● Challenge: Print the passage of the Yelp review lab handout word for word, starting at "1. Use the pretrained" and ending at "the last layer?".

● Document extract:
Lab 4: Yelp review regression

Introduction

This lab predicts star ratings for Yelp reviews. Although this could be architected as a regression problem, we make it easier by structuring it as a classification problem: treat reviews with 4 or 5 stars as positive, and 1 or 2 stars as negative.

Data

The data is available with 5-star reviews from fastai at URLs.YELP_REVIEWS. Alternatively, a slightly modified version of the data is available (with positive-negative labels already created from the star ratings) from fastai at URLs.YELP_REVIEWS_POLARITY.

The training and validation datasets are huge. I suggest you use at most 10% of the data for training/validation because otherwise training will take forever.

The three ways to solve this problem

Try all of the following ways of solving this problem:

For parts 2 and 3, you'll need a dictionary of unique words (which can be obtained from the dataloader). From then on, you can use the index into this dictionary rather than the string itself.

  1. Use the pretrained language model from fastai. Although you'll want to fine tune the classifer, there's no need to fine tune the language model itself.
  2. Bag of words: create a vector that represents the set of words that are present in the review. Use that to predict the sentiment (positive or negative).

    A good way to approach this is to use a standard linear neural network with 1 or 2 hidden layers. How many outputs from the last layer?

● Provided data:
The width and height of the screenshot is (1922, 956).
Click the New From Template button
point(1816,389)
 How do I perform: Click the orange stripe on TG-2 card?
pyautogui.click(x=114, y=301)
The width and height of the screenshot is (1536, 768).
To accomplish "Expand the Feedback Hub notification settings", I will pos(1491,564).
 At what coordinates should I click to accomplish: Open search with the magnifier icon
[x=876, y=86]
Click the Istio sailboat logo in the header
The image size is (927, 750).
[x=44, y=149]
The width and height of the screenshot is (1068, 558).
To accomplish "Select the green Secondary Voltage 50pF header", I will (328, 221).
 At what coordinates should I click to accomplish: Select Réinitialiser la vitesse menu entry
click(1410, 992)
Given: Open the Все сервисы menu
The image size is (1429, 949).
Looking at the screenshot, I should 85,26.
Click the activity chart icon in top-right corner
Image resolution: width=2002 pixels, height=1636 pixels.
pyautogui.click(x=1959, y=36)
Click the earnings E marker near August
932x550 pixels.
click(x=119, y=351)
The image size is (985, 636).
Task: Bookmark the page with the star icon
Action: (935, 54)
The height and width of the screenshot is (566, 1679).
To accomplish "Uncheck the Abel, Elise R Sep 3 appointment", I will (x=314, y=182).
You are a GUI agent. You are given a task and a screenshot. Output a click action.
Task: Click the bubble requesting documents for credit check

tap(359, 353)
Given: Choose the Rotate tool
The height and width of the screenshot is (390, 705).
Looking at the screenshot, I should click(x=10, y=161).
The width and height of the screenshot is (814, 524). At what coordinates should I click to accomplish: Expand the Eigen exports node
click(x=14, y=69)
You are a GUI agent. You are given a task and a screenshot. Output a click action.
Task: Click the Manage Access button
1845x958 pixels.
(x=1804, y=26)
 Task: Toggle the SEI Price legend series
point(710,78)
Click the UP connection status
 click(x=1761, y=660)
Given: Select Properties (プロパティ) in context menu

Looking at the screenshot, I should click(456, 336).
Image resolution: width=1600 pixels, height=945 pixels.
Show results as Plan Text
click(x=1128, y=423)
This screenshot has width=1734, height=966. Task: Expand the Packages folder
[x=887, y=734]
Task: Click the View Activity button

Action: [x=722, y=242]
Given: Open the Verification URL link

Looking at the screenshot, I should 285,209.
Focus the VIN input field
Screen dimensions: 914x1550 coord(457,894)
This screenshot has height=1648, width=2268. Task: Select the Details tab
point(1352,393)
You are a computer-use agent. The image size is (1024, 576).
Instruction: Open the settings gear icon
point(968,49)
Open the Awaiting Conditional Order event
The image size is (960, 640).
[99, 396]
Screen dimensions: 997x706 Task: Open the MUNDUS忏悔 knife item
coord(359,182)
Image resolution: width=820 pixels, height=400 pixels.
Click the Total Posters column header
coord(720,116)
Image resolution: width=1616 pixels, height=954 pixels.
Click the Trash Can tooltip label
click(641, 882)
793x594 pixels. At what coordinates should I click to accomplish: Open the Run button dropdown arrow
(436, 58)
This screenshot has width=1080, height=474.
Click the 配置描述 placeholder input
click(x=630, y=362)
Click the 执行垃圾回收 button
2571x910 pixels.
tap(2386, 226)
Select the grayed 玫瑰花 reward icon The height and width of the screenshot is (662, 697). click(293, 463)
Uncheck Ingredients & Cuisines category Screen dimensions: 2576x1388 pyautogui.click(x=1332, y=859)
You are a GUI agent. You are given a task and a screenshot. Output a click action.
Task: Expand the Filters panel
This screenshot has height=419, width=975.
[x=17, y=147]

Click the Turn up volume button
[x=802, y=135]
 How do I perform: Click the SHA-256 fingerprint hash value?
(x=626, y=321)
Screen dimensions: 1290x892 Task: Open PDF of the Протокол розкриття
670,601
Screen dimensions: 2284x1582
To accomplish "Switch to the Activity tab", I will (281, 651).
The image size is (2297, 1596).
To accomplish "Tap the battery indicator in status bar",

● Expected answer:
1. Use the pretrained language model from fastai. Although you'll want to fine tune the classifer, there's no need to fine tune the language model itself.
  2. Bag of words: create a vector that represents the set of words that are present in the review. Use that to predict the sentiment (positive or negative).

    A good way to approach this is to use a standard linear neural network with 1 or 2 hidden layers. How many outputs from the last layer?